**REQUIRED ACTION:**
Lines with the string "green" are to be identified in the listing and copied.

**EXERCISE DATA:**
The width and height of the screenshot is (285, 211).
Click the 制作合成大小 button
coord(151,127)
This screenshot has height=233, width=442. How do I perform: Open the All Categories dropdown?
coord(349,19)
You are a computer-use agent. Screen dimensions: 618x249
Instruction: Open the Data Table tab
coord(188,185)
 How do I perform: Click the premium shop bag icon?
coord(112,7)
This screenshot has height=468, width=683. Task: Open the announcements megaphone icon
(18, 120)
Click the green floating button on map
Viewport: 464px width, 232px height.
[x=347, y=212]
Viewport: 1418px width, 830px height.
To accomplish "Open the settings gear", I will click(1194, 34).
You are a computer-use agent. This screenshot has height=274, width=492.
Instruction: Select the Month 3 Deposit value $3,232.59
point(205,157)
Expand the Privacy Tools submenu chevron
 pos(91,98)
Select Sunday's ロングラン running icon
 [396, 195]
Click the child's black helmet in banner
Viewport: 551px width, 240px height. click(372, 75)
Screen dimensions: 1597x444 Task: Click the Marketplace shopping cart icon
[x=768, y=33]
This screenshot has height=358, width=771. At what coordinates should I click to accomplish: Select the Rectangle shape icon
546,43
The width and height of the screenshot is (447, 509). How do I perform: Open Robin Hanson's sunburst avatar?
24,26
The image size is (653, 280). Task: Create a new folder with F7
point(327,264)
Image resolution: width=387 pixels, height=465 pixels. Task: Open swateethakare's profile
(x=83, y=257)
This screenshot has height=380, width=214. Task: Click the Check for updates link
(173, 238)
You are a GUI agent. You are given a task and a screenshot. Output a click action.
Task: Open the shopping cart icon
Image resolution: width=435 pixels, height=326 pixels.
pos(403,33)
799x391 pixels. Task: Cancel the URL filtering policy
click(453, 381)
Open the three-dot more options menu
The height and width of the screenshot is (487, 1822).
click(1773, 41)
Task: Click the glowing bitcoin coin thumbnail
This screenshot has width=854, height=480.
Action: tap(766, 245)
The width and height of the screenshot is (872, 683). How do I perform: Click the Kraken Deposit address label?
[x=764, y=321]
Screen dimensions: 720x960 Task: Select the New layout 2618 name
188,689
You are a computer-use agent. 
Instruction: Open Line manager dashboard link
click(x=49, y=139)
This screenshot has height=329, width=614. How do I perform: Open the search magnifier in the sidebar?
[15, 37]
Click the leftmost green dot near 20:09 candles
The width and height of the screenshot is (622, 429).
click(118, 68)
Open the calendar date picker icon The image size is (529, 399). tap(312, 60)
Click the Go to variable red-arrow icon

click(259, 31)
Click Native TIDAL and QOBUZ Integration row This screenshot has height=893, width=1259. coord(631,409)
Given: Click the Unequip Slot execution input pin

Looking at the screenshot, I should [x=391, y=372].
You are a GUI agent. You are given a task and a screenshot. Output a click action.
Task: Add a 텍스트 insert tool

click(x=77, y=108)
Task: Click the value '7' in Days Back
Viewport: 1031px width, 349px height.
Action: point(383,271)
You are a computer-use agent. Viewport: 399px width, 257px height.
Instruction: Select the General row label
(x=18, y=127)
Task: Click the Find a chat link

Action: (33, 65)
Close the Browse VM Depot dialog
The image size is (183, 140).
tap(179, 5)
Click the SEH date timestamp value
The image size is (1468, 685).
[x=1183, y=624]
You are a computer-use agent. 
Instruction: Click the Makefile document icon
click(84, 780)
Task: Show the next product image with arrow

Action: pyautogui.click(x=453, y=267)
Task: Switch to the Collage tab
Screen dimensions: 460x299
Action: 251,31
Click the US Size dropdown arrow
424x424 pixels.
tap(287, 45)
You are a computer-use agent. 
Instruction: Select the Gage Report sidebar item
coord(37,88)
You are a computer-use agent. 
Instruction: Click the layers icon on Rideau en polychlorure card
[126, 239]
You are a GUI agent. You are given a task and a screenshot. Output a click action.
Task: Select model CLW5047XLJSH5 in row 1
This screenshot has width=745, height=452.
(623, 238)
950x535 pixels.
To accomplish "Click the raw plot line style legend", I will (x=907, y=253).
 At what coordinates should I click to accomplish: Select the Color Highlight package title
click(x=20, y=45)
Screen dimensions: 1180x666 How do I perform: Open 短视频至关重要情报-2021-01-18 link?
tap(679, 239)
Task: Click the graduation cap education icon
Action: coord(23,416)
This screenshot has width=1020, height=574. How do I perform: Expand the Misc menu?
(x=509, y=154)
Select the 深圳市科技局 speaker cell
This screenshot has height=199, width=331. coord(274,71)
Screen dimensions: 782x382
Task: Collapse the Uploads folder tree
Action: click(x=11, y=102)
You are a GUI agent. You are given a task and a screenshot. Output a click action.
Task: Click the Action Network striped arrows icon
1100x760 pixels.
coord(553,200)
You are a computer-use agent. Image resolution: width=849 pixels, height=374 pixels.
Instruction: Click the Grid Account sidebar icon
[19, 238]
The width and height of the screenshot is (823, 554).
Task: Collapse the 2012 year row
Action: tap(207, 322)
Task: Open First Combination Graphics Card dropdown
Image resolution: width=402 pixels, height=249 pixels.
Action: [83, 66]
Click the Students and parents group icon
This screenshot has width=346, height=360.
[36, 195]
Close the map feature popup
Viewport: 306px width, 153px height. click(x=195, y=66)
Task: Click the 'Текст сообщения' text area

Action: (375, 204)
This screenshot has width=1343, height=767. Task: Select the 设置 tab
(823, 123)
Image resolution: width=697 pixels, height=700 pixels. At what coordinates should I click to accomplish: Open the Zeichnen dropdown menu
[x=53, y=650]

**YOUR RESPONSE:**
Click the green floating button on map
Click the leftmost green dot near 20:09 candles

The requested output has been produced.